Dilema falso: no había otro camino

El informe Verdades innegables establece que desaparecieron 1103 personas durante la Guerra Sucia; esto es: personas “que, desde su detención, no han sido presentadas o no han sido localizadas hasta el día de hoy”. Esa consolidación de cifras es importante porque será una base para siguientes pesquisas y discusiones de diversa índole. El pico de las desapariciones en México se localiza en los años 1974-1977, que representa 55 % de los casos entre 1965 y 1990. No es evidente que los casos de desaparición de personas en el periodo correspondan a una sola modalidad de disidencia, por ejemplo, personas que optaron por la militancia clandestina armada. En ese conjunto de tragedias personales se recogen agresiones del gobierno contra disidencias no armadas. Sin embargo, y por las razones que sean, la militancia clandestina armada es la que llama más la atención de los investigadores académicos y de los periodistas (estamos ante un boom de publicaciones académicas, testimonios, tesis). A la luz de los dos informes hoy disponibles quizá sea el momento de plantear si es verdad que, a partir de algún momento a inicios de la década de 1970, los que siguieron la ruta armada clandestina como forma de lucha no tenían otro camino a la vista.

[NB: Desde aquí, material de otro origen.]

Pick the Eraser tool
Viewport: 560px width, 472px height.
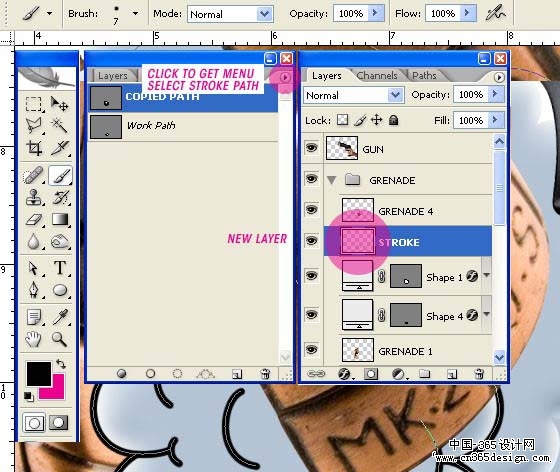tap(34, 220)
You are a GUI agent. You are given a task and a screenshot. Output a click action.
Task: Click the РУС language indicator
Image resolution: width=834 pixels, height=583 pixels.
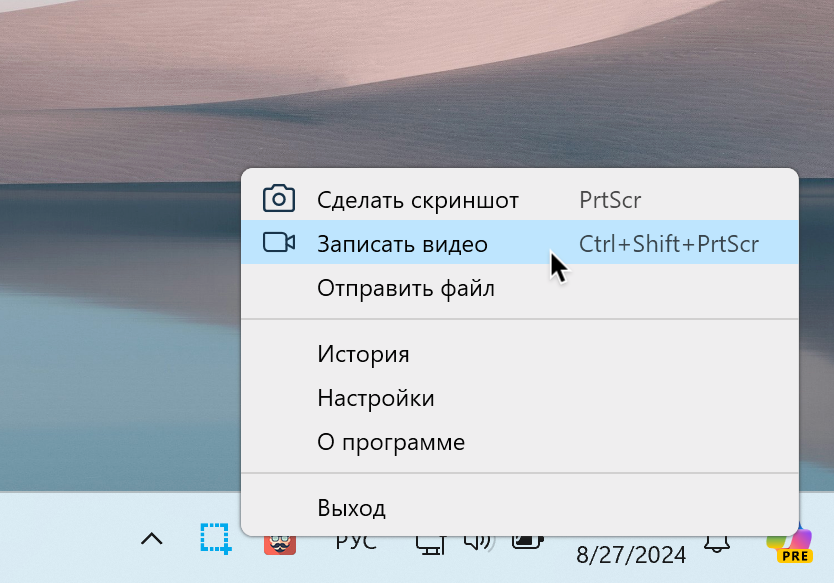355,539
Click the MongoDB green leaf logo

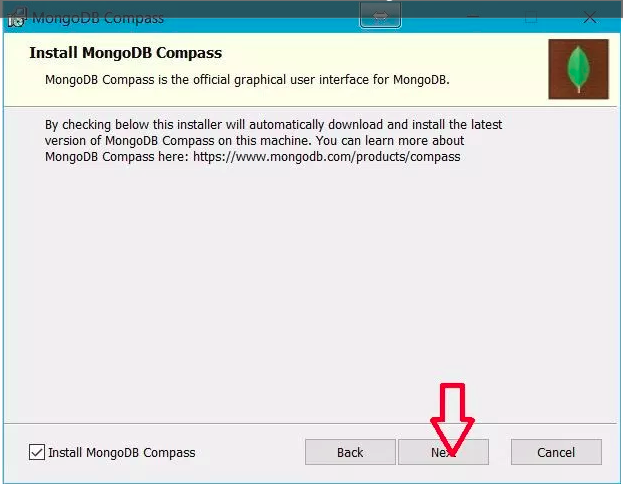[578, 69]
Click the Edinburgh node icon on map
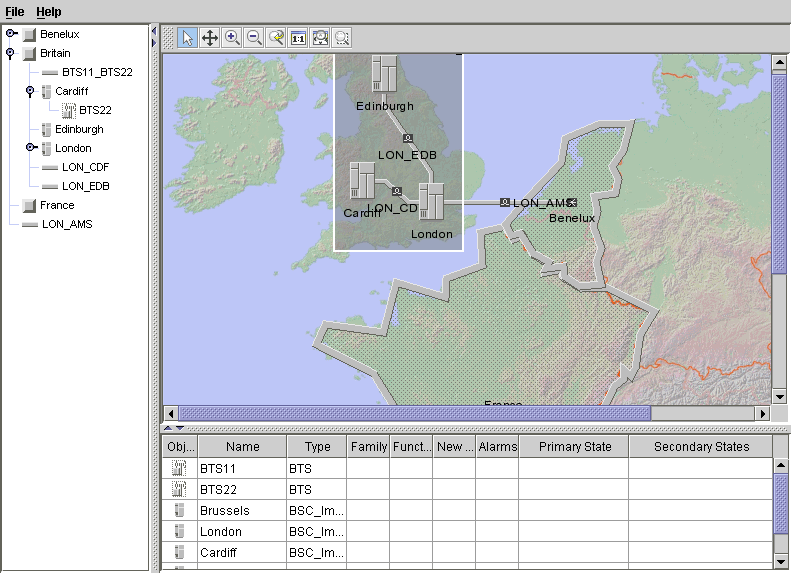This screenshot has width=791, height=573. (384, 76)
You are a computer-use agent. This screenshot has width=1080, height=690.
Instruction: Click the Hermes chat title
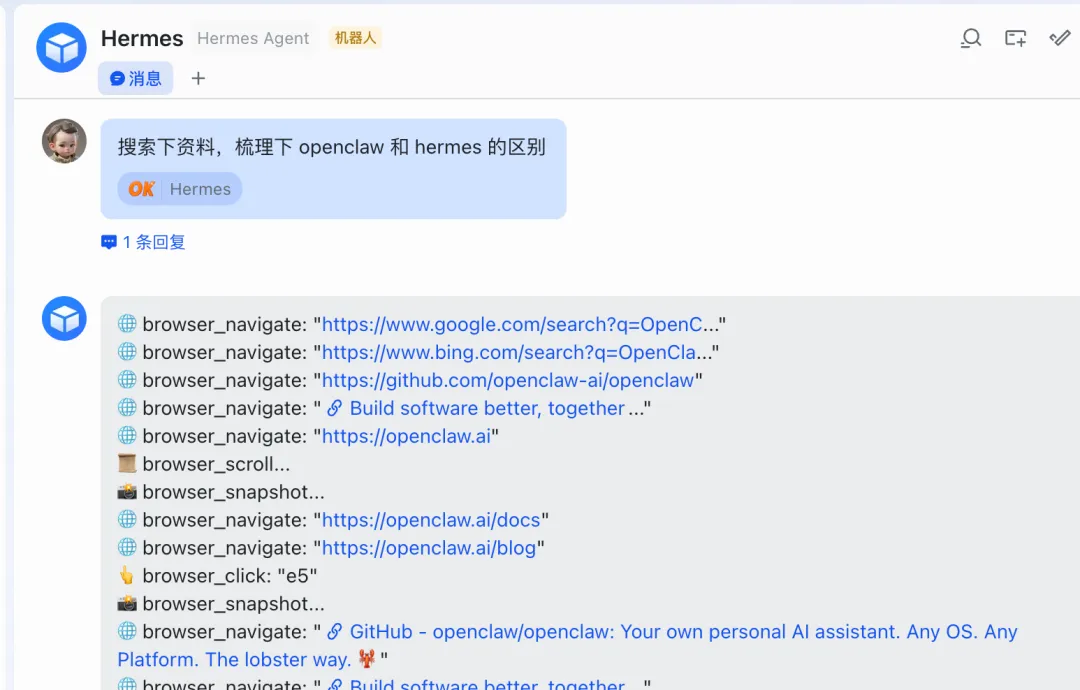[142, 38]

Por mi parte, la respuesta es un no rotundo. Para tal efecto, tengo los datos de los comisionados y noticia de una creciente literatura sobre las luchas democratizadoras en México. El propio seguimiento que se hace en el informe Verdades innegables de la trayectoria de algunos disidentes muestra que la lucha armada no era un destino sino una opción, cuyas fases previas pueden llevar a más de un lugar político y no a empuñar las armas. Y la suma de agravios gubernamentales contra los subconjuntos propuestos en Fue el Estado ratifica esta aseveración. Relativizar e incluso suprimir el estribillo “no había otro camino” como premisa histórica de la disidencia armada para, al mismo tiempo, explicar con mayor amplitud la Guerra Sucia, abre derroteros a la investigación académica. Más importante aún, se define un programa más sutil y poderoso para historiar las luchas por la democracia y las políticas públicas en que se sustenta.

El pleno reconocimiento de la disidencia pacífica (de campesinos, obreros, sindicalistas, estudiantes, colonos, votantes, comerciantes, defensores de recursos naturales, políticos), entendida como una práctica política riesgosa y objeto de violencia gubernamental descarnada, planteará dilemas éticos. Estos serán inescapables para la historia política y para las políticas de la memoria. No sé hasta cuándo sea posible seguir utilizando eufemismos o de plano omitir términos precisos para actos claramente criminales de la disidencia armada clandestina, como el homicidio a sangre fría de veladores o policías de crucero o el secuestro para obtener dinero. Éstos son estigmas en el alma nacional —hoy en día— y debieron ser replanteados en los informes, como una de las tantas profilaxis que exige nuestra saturada y desorganizada memoria mexicana.

 

Ariel Rodríguez Kuri
Historiador. Es investigador en El Colegio de México.


1 Entrevista con los comisionados, 3 de junio de 2021; Combes, H. “Matar candidatos en México. El PRD en los años 90”, Noria Research, consultado el 21 de septiembre de 2022, ambas citadas en Fue el Estado, pp. 2-3, 188.